夏宇母亲谢月娴的遗体已经盖上了白布,夏宇却依旧悲伤地抱着母亲的遗体,不愿松手。
“不……不要带走妈妈……”
小年年也被哥哥的哭声所感染,一样哇哇大哭,孟流年一手抱着小年年,一手搂住小夏宇。
她知道失去母亲的痛苦,那是无法用言语去安慰的悲痛,她实在不忍夏宇小小年纪经历先后失去父亲和母亲的打击。
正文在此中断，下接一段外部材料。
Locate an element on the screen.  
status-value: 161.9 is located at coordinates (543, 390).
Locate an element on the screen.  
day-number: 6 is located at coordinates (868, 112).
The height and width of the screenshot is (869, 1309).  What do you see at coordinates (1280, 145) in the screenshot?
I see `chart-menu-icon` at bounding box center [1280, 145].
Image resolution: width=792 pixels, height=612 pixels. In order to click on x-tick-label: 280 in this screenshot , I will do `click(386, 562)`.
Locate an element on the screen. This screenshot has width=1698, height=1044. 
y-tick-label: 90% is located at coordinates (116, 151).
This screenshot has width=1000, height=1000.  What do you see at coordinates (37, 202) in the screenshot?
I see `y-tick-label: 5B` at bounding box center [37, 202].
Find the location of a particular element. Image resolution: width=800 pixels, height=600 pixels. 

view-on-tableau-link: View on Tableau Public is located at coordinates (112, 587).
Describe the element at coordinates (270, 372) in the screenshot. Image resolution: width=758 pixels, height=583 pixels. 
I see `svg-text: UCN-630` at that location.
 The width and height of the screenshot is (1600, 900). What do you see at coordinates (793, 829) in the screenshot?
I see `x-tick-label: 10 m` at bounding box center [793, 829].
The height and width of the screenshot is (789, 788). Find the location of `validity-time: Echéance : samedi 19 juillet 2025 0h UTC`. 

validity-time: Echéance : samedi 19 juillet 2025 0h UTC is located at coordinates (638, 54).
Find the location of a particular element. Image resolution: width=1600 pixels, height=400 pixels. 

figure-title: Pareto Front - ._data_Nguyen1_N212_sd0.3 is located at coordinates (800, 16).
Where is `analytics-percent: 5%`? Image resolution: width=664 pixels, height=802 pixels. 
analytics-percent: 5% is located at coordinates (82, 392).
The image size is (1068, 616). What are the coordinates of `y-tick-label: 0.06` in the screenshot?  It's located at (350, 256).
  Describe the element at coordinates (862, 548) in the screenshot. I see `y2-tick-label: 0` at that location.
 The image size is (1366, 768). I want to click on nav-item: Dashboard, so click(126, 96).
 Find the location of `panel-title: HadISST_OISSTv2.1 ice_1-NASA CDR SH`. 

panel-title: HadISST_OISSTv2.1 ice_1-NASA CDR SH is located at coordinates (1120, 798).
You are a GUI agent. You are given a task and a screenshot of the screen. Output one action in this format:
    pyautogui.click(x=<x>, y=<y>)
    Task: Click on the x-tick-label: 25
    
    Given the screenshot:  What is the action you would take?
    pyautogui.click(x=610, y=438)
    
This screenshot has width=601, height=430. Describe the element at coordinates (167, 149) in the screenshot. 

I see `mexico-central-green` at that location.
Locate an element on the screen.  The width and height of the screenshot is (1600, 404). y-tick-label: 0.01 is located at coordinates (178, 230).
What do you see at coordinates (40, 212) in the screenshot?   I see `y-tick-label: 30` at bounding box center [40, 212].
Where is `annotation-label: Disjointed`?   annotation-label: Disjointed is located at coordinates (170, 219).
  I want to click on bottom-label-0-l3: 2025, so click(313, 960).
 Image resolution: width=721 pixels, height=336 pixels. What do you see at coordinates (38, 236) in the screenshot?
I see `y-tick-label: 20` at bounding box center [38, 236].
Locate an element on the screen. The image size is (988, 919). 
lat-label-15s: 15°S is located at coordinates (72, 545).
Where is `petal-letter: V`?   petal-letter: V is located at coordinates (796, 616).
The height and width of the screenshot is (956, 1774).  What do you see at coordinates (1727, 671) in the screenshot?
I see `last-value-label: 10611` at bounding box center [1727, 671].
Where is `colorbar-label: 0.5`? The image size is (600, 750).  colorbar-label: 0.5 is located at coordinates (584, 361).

她只能默默地抱着他,做他暂时的依靠。
没有了爸爸妈妈,这个可怜的六岁孩子,接下来该怎么办?
孟流年觉得这个事需要跟她的父亲孟敬山商量,虽然她跟这孩子相处的时间不算长,但她心里实在放不下他。
“妈妈,小宇哥哥连妈妈也没有了,他……他可以留在我们家吗?”小年年带着哭腔,奶声奶气地问道。
小年年一句话惊醒了孟流年。
是啊,孩子的二叔是个赌狗,如果没有其他靠谱的亲戚愿意收养照顾小夏宇,她怎么能忍心把他送走。
他们孟家……可以收养夏宇吗?
孟流年想到这里,她想找个公共电话亭,把这里的情况和她的想法告诉孟敬山。
可她刚站起身来,就感觉脑子一阵眩晕,整个病房仿佛都在旋转,她的意识,也被一股力量拉扯着,飘向天空。
她又要回到2019年了吗?
不行……她还有很多事没做完……等等……
医院里,常慧敏晕倒在地上,在孩子的惊叫中被医护扶起。